Kíli performed an uncannily accurate imitation of one of his mother’s put-upon sighs, complete with placing his hands on his hips. “ _What_ are we going to do with you? Corners!” He pointed to two opposite sides of the forge, referencing the hours he and Fili spent over the years forcibly separated on stools facing the sitting room walls when their play got a little too rowdy.  
  
“Ah, Kíli,” Fíli sighed, shaking his head in exaggerated disappointment. “ _What_ is to be done with these little idiots?”

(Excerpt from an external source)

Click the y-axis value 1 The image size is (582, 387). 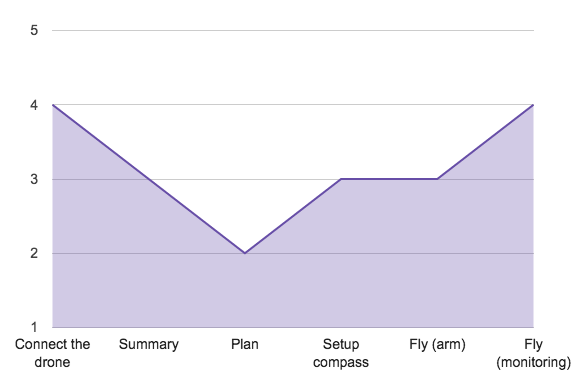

“You’re very funny,” Thorin groused, removing his hands from his sister’s face and patiently waiting for her to get off him.  
  
“You can’t stay dwarflings forever,” Kíli chided, wagging a finger at his mother and uncle and clucking his tongue.  
  
Dís stood up and extended a hand to help haul Thorin to his feet. “Sorry, is that meant to be me?” she asked Kíli, raising an eyebrow and trying to salvage the remains of her dignity. “Because I think you’ve got the measure of Dori, my love.”  
  
“Sometimes it’s hard to tell the difference,” Dwalin remarked from the doorway, dodging a swat from Dís. “Go for a wash; we’ll straighten up the mess.”  
  
The grins on the brothers’ faces vanished like a candle snuffed in a high wind. “That’s not fair!” Kíli complained. “That’s not our mess!”  
  
“We didn’t do anything this time!” Fíli agreed, looking at the water and ashes all over the floor with undisguised dismay.  
  
Dwalin silenced them both with a look. “The number of times your ma and uncle’ve cleaned up after your doings, I think they’re owed one in return.”  
  
“Owed _one_?” Dís asked her brother as they made their way to the riverside to clean off the worst of the grime. “I think Dwalin’s short shrifting us.”  
  
“Probably,” Thorin nodded. “Though it could be he started the tally back when _we_ were dwarflings. Evens things out.”  
  
Dís considered that logic and found it to be sound. “Well, I’d say we’re owed five, at least,” she said, taking over her boots and outer garments before stepping into the stream. It was hardly balmy by any stretch of the imagination, but the afternoon sun meant it was no longer icy.  
  
Thorin followed his sister in and that might have been the end of it once and for all if he didn’t feel a deliberate surge of water splash right in his eyes accompanied by badly concealed laughter.  
  
 _Well,_ he reasoned, crouching down enough that his fingers scraped the river bottom, _a handful of mud ought to show the impertinent little miss..._


End file.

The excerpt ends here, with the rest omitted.